Maximising the Green and Gold runway for a high-performance event industry

By Board Director, Thomas Staunton


The success of the Paris 2024 Olympic and Paralympic Games was not only 30 days of world-class sport, it was also years of France positioning itself as a global event destination and building a high-performance event industry, both of which were achieved by hosting, delivering and supporting *50,000 pre-Games events across the entire country.

As we celebrate the achievements of the Australian Olympic and Paralympic teams, who trained and practised for years to do their best on the world stage, we should also apply the same high-performance approach to the Australian events industry – educating, practising, innovating and developing the skills required to be the best event practitioners in the world.

The success of the Paris 2024 Games was so much more than the sport on the field of play. The success included bidding, hosting and producing;

  • Major international sporting events, world championships and world cups
  • Business events
  • Arts and cultural festivals
  • Tourism and destination marketing projects
  • and; a myriad of local community events

This legacy program engaged millions of attendees across France through a wide range of events, years before the Games. Importantly, these tens of thousands of events also helped develop capacity, capability, and expertise within the French event industry, which contributed to the success of the Games.

Partners and stakeholders of the Paris 2024 Games maximised the collective return on investment and achieved significant impact and outcomes for communities and businesses on a national scale, even before the Opening Ceremony commenced.

The LA28 Olympic and Paralympic Games now have stewardship of the Olympic Flag and will also have delivered thousands of events and activations for a total of 10 years by the time of the Opening Ceremony. Another proof-point for the power of an Olympic and Paralympic Games to be measured by the success of developing a high-performance event industry through effective planning and delivery of a range of test events, ensuring seamless experiences at Games time when the eyes of the world are watching.  

To learn from the immense success of Paris 2024 and grow from what LA28 is currently demonstrating, Australia needs to build a high-performance event industry through events, experiences, activations and engagement programs across sectors such as sports, tourism, business, arts and culture, trade and investment, education.

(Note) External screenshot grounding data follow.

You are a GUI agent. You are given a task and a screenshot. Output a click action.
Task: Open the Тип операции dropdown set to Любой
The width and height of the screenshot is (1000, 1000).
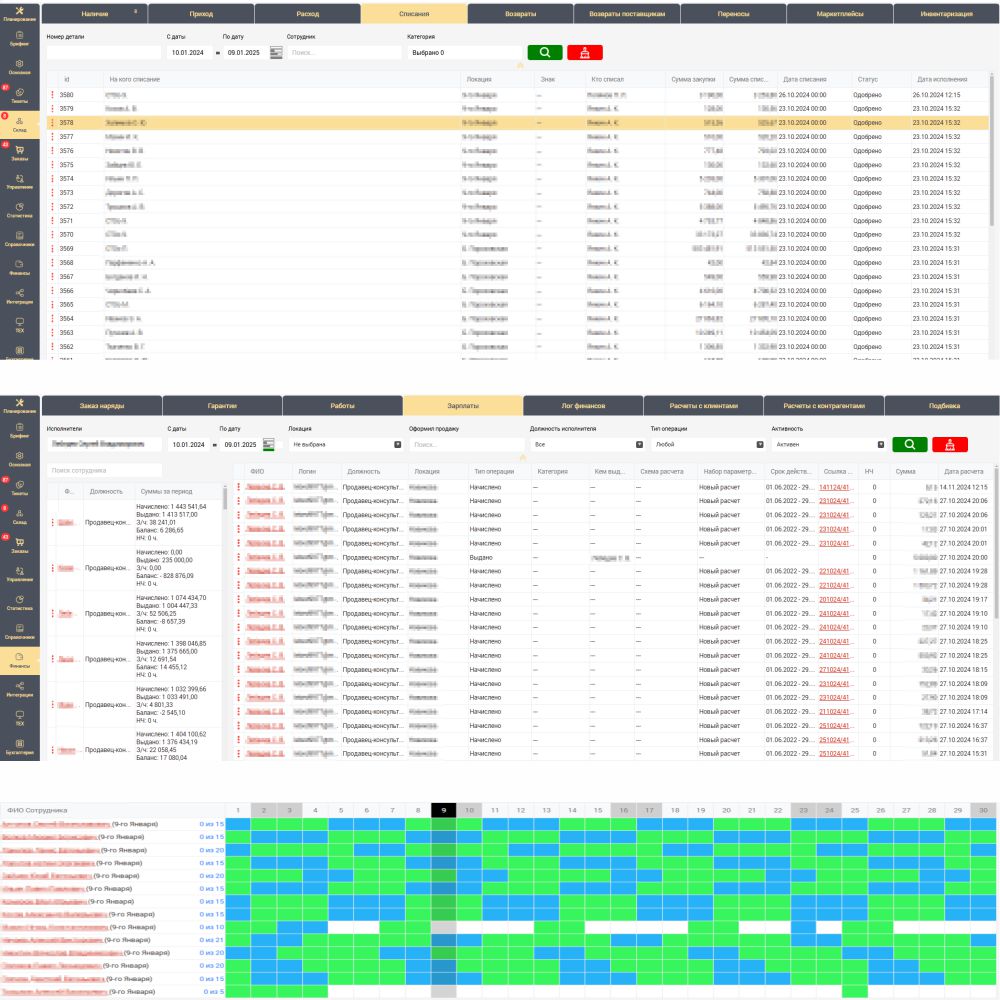(x=708, y=444)

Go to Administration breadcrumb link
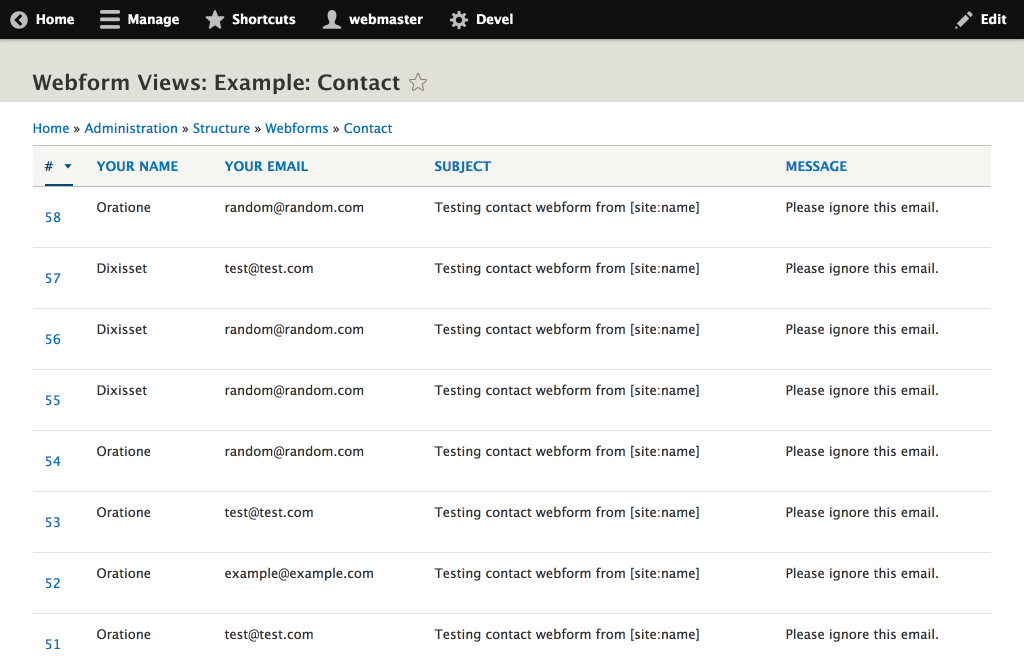[x=131, y=129]
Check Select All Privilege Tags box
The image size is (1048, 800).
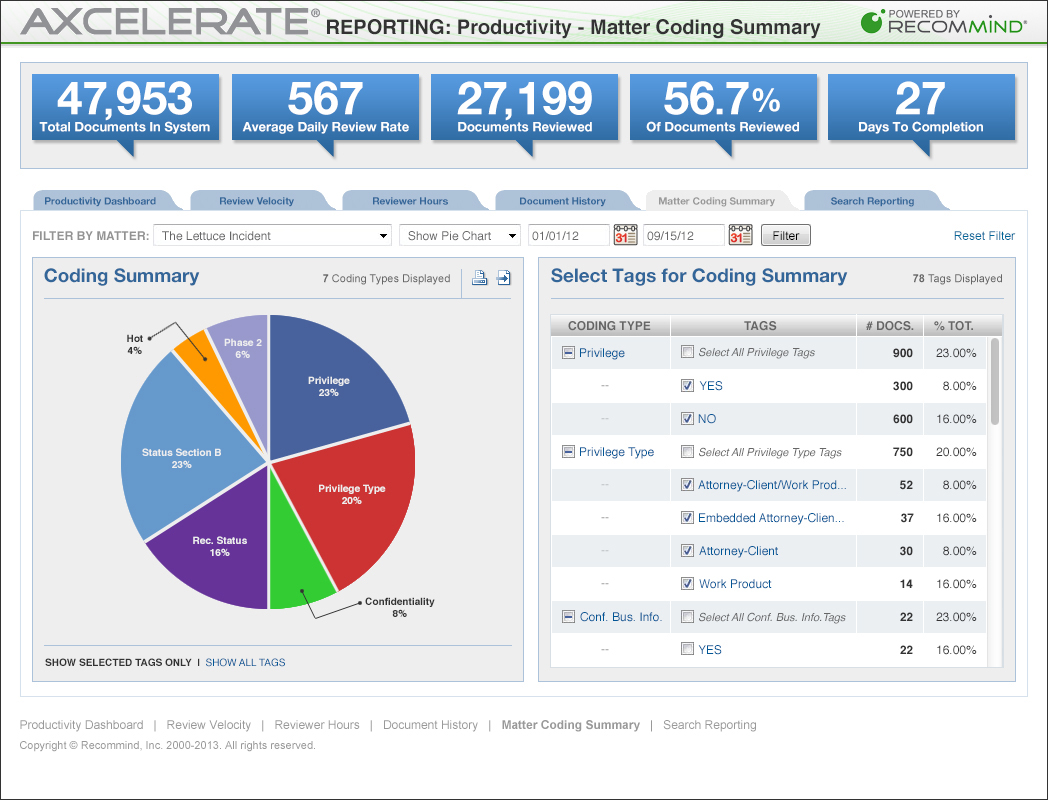(x=687, y=352)
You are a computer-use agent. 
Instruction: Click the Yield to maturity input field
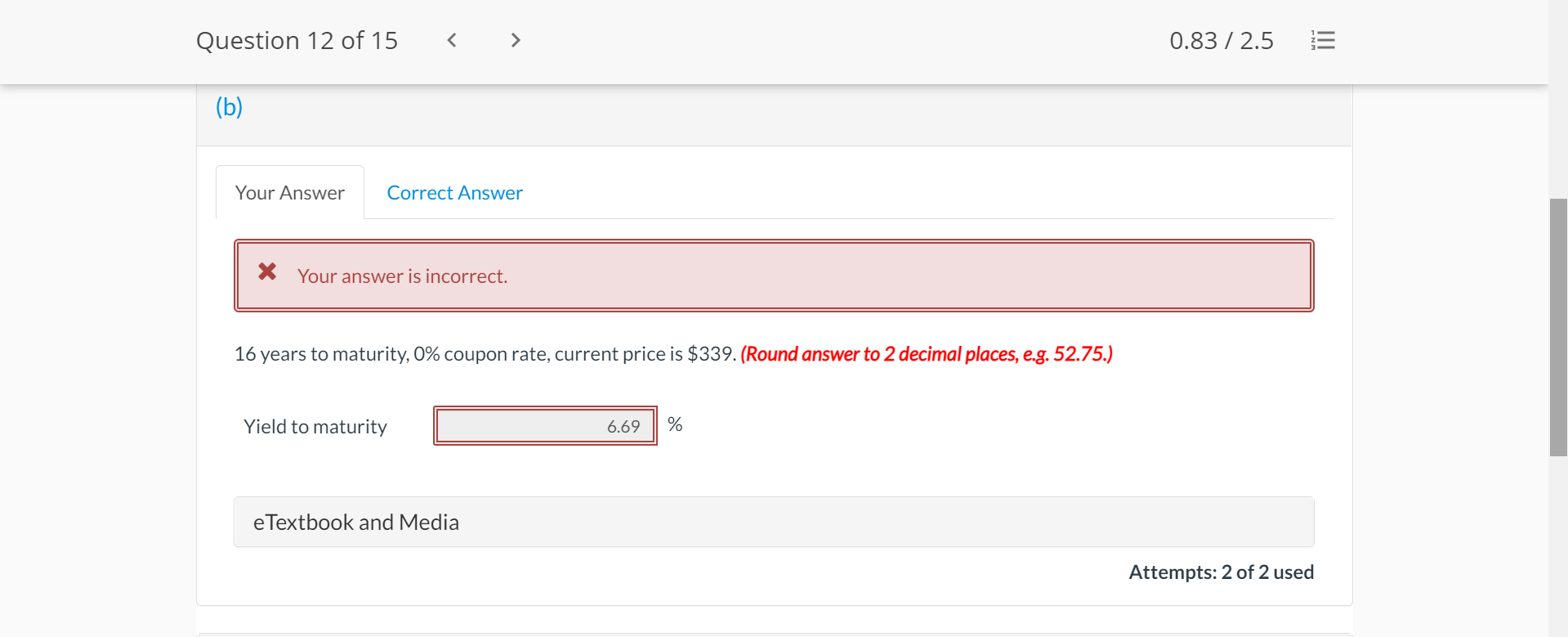[x=545, y=426]
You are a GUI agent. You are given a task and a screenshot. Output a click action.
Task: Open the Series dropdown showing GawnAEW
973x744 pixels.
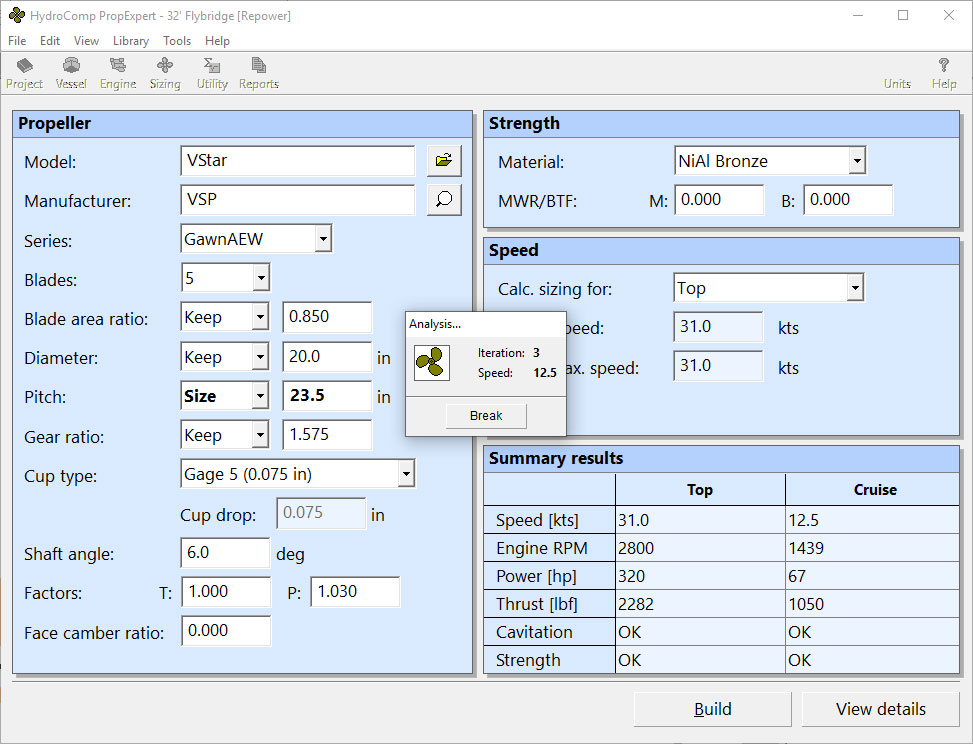click(322, 239)
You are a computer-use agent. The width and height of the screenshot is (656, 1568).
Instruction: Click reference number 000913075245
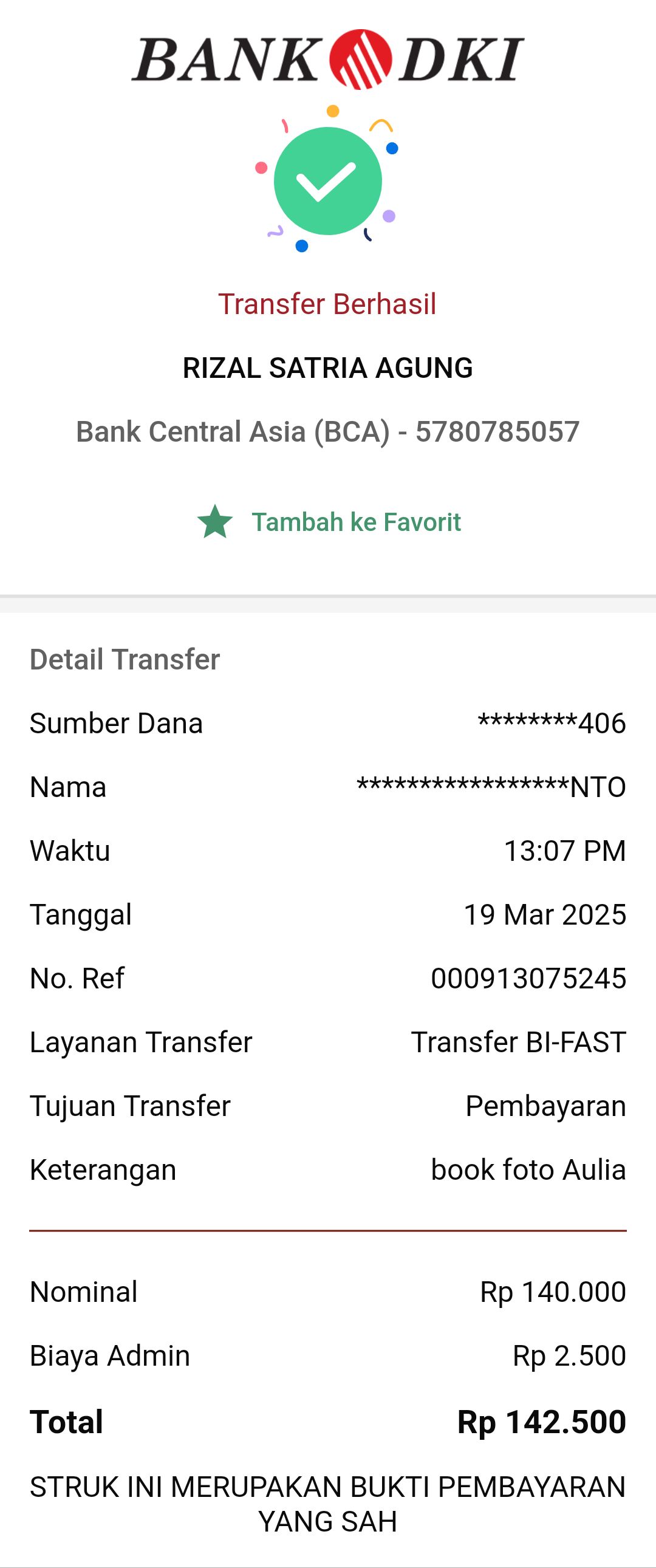click(x=528, y=979)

From live sites and community sports activations aligned to celebrate international sporting competitions; bidding and hosting of major international events, world championships and world cups; designing new tourism and destination experiences; upskilling an entire industry and transitioning to more sustainable event practices; building capacity and capability in local supply chains; and importantly, being prepared to welcome all Australians, and international visitors to Australia, at a world-class level.  

In just 3 years 11 months and 8 days, Brisbane 2032 will officially take stewardship of the Olympic Flag, following LA28, leaving a final 3 years, 10 months and 24 days until the Opening Ceremony.

Just as countries recruit, train, upskill and send athletes to compete on the world stage to practice and ensure they can perform their best, so too our events industry needs to be supported through a steady pipeline of events and major international projects that allow the industry to recruit, train, upskill and practice the delivery of major international events at an Olympic and Paralympic standard.